Data for this task start

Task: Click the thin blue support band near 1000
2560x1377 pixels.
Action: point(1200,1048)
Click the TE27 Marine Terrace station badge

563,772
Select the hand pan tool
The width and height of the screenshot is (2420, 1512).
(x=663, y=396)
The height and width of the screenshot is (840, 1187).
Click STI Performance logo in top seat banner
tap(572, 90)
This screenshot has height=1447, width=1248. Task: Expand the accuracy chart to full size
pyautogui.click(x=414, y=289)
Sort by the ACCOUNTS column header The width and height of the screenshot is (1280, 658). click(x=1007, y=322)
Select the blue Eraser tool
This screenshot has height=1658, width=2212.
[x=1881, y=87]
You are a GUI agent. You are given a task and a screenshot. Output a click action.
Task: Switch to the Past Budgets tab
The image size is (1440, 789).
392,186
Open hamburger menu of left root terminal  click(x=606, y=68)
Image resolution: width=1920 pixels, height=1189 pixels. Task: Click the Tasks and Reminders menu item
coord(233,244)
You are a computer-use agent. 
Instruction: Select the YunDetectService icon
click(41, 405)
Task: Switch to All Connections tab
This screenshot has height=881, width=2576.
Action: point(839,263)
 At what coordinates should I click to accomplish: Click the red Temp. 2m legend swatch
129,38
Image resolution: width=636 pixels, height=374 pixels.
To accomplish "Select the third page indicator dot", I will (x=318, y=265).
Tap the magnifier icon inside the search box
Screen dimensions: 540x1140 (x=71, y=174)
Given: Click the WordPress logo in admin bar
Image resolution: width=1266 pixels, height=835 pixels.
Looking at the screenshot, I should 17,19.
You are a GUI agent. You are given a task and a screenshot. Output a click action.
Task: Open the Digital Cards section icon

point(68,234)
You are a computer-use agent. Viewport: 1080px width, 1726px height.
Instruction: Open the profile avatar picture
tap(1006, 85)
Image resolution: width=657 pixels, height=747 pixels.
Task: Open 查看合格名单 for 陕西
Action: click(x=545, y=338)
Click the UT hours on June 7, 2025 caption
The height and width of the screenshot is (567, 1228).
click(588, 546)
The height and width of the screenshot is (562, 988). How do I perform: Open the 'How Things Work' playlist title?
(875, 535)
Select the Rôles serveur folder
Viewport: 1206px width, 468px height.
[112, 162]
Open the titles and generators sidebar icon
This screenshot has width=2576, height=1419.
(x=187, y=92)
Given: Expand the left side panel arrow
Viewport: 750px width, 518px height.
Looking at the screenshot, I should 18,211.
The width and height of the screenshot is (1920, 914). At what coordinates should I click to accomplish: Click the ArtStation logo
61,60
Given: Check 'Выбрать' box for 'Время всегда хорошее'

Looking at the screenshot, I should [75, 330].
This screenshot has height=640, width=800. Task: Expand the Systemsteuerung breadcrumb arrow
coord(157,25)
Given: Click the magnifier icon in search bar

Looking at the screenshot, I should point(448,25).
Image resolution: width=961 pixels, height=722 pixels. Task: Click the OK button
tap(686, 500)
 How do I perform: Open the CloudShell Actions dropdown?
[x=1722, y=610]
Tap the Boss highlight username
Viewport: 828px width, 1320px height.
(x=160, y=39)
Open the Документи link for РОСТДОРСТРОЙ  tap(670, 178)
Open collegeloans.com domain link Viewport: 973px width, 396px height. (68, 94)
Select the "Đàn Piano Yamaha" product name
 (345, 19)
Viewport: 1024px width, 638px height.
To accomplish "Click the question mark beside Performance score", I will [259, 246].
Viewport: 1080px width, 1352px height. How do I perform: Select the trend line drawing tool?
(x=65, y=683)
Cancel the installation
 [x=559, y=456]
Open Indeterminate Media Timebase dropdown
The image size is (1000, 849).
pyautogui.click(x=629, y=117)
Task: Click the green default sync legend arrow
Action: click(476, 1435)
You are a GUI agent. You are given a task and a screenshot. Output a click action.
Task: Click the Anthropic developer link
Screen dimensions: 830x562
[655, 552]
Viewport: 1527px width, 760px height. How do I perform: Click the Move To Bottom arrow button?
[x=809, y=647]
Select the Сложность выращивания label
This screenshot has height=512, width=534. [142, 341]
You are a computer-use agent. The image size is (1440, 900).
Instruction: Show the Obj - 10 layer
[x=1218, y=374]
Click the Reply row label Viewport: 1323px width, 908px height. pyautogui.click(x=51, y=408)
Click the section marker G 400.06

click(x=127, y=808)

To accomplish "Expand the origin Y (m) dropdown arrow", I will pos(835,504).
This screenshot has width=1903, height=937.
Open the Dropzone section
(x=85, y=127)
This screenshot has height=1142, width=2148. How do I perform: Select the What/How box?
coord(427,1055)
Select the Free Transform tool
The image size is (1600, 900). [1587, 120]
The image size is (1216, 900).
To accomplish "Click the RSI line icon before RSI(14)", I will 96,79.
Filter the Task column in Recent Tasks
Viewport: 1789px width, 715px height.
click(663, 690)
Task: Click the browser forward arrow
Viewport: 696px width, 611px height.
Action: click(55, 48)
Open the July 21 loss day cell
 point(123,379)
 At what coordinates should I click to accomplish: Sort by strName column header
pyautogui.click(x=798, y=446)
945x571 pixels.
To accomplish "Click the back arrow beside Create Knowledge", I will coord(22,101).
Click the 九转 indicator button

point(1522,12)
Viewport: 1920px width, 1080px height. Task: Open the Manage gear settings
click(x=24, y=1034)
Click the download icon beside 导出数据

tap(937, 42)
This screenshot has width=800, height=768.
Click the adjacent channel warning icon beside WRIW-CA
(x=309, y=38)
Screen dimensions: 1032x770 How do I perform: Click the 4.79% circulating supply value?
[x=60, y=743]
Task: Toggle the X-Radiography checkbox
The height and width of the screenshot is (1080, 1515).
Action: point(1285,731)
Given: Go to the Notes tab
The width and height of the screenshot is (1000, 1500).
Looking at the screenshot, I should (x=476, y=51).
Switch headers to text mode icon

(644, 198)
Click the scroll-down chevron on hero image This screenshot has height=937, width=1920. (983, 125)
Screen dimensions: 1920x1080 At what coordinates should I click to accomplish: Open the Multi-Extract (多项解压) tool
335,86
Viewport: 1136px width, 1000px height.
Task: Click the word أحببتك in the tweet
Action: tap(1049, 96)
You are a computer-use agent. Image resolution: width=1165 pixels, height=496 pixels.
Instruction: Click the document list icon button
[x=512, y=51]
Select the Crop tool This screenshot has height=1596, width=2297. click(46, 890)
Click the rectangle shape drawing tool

Data for this task end

# What this task involves
Copy out, in full, each row above that contains the word "link".

# Full response
Open the Документи link for РОСТДОРСТРОЙ  tap(670, 178)
Open collegeloans.com domain link Viewport: 973px width, 396px height. (68, 94)
Task: Click the Anthropic developer link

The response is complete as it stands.